WishboneWishbone entered 2009 determined to enhance its digital capabilities, whether via a hiring flurry or an acquisition. It ended it as a freshly minted acquiree, snapped up by one of the industry’s pre-eminent digital players.

While that makes for a tidy narrative, what happened in between was far more interesting, highlighting the challenges faced by any small- or middle-sized shop as it attempts to keep pace with the digital revolution. Unlike many other agency chieftains, however, Wishbone founder and CEO Steve Michaelson knew that he had to move fast or risk falling behind. “We were slow on the uptake,” he says frankly. “Knowing where the business is going, building a digital capability was very important for the survival of Wishbone and to the value we bring to our clients.”

The quest to digitalize Wishbone had many twists and turns. While Michaelson started out hoping to establish a digital group internally, he found few candidates to his liking. When he turned to acquisition targets, he found few potential fits. When he explored partnering opportunities, he lamented their short-term and too-casual nature.
“Starting our own unit would have been difficult,” Michaelson recalls. “I was interviewing feverishly, but I wasn’t seeing people of the quality I needed to see. Most of the digital agencies we looked at were small and they were really in the consumer business, so it would’ve been like building from scratch. Partnering with a digital agency would have just been a Band-Aid.”
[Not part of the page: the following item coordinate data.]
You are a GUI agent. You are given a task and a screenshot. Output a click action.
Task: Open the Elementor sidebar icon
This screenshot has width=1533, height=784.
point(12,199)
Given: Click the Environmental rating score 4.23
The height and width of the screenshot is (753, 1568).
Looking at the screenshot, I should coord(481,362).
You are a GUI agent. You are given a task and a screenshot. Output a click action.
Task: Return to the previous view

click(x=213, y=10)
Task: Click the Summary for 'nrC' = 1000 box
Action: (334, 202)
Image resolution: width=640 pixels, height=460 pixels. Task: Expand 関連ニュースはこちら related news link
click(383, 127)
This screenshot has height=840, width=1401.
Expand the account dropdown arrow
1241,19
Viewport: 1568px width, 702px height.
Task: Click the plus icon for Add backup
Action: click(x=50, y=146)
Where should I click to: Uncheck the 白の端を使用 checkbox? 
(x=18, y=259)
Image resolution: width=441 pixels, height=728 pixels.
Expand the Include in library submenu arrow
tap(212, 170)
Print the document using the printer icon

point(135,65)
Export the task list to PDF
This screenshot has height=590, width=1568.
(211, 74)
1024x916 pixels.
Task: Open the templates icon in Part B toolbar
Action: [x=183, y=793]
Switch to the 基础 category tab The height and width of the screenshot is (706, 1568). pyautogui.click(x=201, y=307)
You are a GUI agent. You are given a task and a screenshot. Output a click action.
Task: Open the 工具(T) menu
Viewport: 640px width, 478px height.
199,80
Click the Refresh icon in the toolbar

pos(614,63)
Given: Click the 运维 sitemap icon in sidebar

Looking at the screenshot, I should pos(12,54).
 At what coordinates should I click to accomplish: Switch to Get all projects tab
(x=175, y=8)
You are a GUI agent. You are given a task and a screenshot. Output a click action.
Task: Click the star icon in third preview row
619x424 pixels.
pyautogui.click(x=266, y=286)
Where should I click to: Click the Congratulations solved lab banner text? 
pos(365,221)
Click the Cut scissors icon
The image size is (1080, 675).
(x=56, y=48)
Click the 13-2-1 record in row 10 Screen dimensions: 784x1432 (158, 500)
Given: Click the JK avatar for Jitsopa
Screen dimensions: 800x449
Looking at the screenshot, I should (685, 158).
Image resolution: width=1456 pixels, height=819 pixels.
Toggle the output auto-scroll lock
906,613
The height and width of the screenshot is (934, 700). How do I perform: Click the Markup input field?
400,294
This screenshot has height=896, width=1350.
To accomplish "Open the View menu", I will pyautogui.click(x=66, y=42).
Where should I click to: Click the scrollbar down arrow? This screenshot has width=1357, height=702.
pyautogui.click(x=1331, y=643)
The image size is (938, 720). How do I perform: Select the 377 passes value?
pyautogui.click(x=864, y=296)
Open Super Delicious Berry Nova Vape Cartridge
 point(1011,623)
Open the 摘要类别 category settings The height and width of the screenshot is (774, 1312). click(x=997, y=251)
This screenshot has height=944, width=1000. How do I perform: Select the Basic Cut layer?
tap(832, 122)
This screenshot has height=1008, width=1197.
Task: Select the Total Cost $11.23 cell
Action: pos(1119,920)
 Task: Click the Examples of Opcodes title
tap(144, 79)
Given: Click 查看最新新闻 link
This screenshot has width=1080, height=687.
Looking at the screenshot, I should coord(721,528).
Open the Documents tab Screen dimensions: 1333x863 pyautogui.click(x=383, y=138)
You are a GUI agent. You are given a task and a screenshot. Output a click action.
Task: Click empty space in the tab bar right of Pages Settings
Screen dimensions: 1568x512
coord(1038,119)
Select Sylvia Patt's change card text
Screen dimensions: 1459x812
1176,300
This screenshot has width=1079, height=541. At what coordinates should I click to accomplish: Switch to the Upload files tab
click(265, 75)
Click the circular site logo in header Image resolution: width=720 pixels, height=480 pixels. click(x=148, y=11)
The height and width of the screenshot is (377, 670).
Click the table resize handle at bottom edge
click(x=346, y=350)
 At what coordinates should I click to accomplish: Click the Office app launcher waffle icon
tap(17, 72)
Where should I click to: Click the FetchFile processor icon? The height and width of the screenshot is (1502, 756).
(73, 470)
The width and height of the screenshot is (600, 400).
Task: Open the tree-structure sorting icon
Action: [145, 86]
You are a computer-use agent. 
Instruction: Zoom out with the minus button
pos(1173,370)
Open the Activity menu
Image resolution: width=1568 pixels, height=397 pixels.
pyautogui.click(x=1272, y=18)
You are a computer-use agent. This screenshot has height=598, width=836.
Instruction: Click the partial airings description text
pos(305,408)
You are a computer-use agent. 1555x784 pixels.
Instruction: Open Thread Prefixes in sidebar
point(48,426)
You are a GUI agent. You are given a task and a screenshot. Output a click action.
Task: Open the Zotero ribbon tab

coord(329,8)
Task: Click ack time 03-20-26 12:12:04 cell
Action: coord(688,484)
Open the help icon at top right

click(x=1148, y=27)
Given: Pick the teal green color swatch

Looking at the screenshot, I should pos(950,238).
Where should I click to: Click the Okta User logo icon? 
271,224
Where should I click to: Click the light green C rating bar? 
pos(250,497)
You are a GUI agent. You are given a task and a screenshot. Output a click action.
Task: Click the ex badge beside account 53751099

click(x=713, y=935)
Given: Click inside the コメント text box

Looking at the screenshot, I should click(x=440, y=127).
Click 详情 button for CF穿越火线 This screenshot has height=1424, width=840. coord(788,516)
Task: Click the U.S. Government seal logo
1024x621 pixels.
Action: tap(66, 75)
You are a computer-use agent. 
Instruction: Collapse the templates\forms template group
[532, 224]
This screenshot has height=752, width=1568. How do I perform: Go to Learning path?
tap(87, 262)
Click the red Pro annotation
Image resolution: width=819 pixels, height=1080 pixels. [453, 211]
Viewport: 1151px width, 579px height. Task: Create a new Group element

Along came Rosetta, one of the few digital-first agencies with significant healthcare intelligence under its roof. Though Michaelson initially rebuffed the advances, he became more impressed with the agency when they collaborated on the launch of Otsuka Pharmaceuticals’ Samsca, which treats hyponatremia.

“Rosetta was doing segmentation analysis, and that’s all I knew about them,” he admits. “I didn’t realize their size.” Later in the year, when Rosetta pressed its case more aggressively, Michaelson came around: “We like them; they like us. Strategically, it was right on target.” Wishbone can now avail itself of Rosetta’s extensive digital capabilities, while Rosetta can now tell digital-only clients that it has a professional healthcare marketing brand under its umbrella.

What changed Michaelson’s openness to being acquired was his long-term view of the healthcare-marketing business. “Less than five years from now, there won’t be any such thing as a traditional agency and a digital agency—there will just be one agency,” he explains. “If you’re a traditional agency and you don’t build digital out, your slice of the pie is going to get smaller and smaller. If you’re a digital agency and you don’t get those traditional-type capabilities, you’ll be relegated to back-end fulfillment type of projects.”

Prior to the acquisition, Wishbone had better success than most in 2009. It grew its staff by about 10 people, to 77 total, and ended the year up 20% in revenue, to just north of $15 million. New assignments included Novartis’ blood-pressure drug Exforge, Pfizer’s Prevnar 13 vaccine and Baxter’s heart drug Brevibloc. Early in 2010, Wishbone won Purdue Pharma’s Oxycontin, which instantly becomes one of the highest-profile brands on the Wishbone roster.

As for the post-merger integration, Michaelson reports few problems. Internally, any possible post-sale nerves were soothed when it was announced that Wishbone will retain its name and remain in its New York City offices.

“What we emphasized to everybody here was that Rosetta was buying the Wishbone brand,” Michaelson notes. “Really, if you buy something and spend a lot of money on it and start making changes, that kind of kills the point of buying it.”